Aside from connecting the funds to the regions, Unlad Kabayan operates the Social Entrepreneurship and Enterprise Development Services (SEEDS) and Business Incubation (BI) programs which provides business management and social responsibility courses and serves as a resource center for fledgling entrepreneurs to start their respective enterprises.  Beyond educating the beneficiaries, creating the space for them to participate in people-centered development will pave the way for them to become active agents in social change.

 

One such example of this model’s success is a coconut fiber processing plant in San Isidro, Davao Oriental.  The processing plant provides direct employment, while improving the profitability of coconut farmers and workers in the area.  The plant itself is profitable and provides a good return to the overseas Filipino workers who have invested in it.

 

From the beginning in 1996, Unlad Kabayan received most of its funds from overseas donor agencies.  This has gradually changed to include funds from the Filipino government, partner institutions and from the migrant workers themselves.  As the SEEDS and BI programs become more mature, future sources of funding will increasingly be derived from services rendered to the startup businesses, as well as potentially from profitable equity stakes in those enterprises.

 

 

Background Situation

More than eight million Filipinos, about one tenth of the country’s population, are working overseas. The country ranks as the third biggest exporter of workers, whose income now plays a central role in the country’s economy.

A recent Asian Development Bank report put the real figure in the $15 to $21 billion range – dwarfing the $2 billion the country received in 2006 in foreign direct investment.

Attracted by higher wages, the exodus is fast draining the Philippines of its skilled professional workforce such as teachers and nurses. According to the World Health Organization (WHO), nurses and other medical workers are leaving the country at the rate of at least 15,000 a year, threatening the country’s health infrastructure. Jean Marc Olive of WHO warned that the exodus was expected to persist until at least 2015, with annual demand for medical workers in the United States and Europe estimated to be about 800,000.

Apart from the traditional jobs of domestic work, entertainment, construction and merchant marine, new jobs for pilots and engineers overseas are increasing. The US is the world’s biggest employer with 2.7 million Filipinos as of December 2004, followed by Saudi Arabia.

Not only are overseas Filipino workers' families dependent on remittances, but the economy itself is kept afloat by their remittances and not by a strong local economic capacity. The decline in domestic investment implies a diminishing capacity to expand production and even a slowdown in the future. The glaring lack of decent jobs in the country is the main factor for the exodus of Filipinos seeking employment overseas. The sheer scarcity of jobs is already a sign that all is not well and that the economy lacks an internal dynamism that is able to productively harness and employ the Filipino workforce.

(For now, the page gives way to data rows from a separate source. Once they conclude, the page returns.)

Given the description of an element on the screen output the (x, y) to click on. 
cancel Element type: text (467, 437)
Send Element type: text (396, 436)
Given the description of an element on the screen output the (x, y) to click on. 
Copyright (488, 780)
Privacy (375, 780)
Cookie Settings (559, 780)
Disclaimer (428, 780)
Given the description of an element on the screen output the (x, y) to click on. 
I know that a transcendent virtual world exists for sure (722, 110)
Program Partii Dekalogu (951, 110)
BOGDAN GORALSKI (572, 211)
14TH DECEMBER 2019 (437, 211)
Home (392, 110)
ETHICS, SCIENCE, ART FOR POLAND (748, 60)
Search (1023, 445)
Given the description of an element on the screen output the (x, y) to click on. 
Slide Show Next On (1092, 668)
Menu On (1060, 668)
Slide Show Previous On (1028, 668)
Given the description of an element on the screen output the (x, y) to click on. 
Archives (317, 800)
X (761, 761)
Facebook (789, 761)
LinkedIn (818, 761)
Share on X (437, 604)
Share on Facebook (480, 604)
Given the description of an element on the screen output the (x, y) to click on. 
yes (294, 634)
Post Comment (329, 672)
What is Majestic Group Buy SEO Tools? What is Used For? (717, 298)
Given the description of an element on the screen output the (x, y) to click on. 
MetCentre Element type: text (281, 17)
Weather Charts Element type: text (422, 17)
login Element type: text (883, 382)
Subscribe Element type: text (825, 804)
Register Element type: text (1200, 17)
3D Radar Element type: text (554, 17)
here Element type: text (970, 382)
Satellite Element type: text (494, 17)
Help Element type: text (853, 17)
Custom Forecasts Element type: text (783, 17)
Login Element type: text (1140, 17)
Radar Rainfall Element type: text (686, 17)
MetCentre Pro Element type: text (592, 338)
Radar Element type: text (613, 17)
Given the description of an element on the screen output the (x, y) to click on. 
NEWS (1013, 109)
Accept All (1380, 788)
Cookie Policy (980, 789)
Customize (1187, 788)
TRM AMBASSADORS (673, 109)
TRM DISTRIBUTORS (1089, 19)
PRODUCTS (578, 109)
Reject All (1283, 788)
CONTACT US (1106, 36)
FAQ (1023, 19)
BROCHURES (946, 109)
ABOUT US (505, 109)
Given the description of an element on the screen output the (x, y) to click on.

Source: UnladKabayan.org website

 

The Entrepreneur

Maria Angela Villalba grew up in Butuan City and attended University of the Philippines-Diliman and majored in social work because of her personal and academic interests in poverty.  After college, she worked as a teacher and with the government, but later decided that she would be best able to directly help others through work with non-governmental organizations.

 

After living in Hong Kong for 10 years and through travelling to various parts of the world, Maria was struck by how the Philippines was not able to develop like other countries post-independence.  The sight of the numerous Filipino migrant workers in all these countries was also heart-wrenching for her.  While overseas, her colleagues in International NGOs met with compatriots who were academics or technical experts yet most of the time Maria would be meeting Filipinos who worked in kitchens, and were either doormen or entertainers.  The sense that Filipinos ended up becoming the cleaners and entertainers of the world drove her down the path of starting Unlad Kabayan.  Her long-term goal is for Filipinos to find decent jobs in their own country and that they will seek employment overseas as a matter of choice and not for lack of feasible options at home.

 

Maria’s work has garnered Unlad Kabayan and its network respect and support from the government, the private sector, international organizations and donor agencies, and most importantly, in the communities where her efforts make the most difference.  Maria is a board member for the Global Fund for Women in San Francisco.  She also founded the Migrant Forum in Asia and is a founding member of Migrant Rights International in Geneva.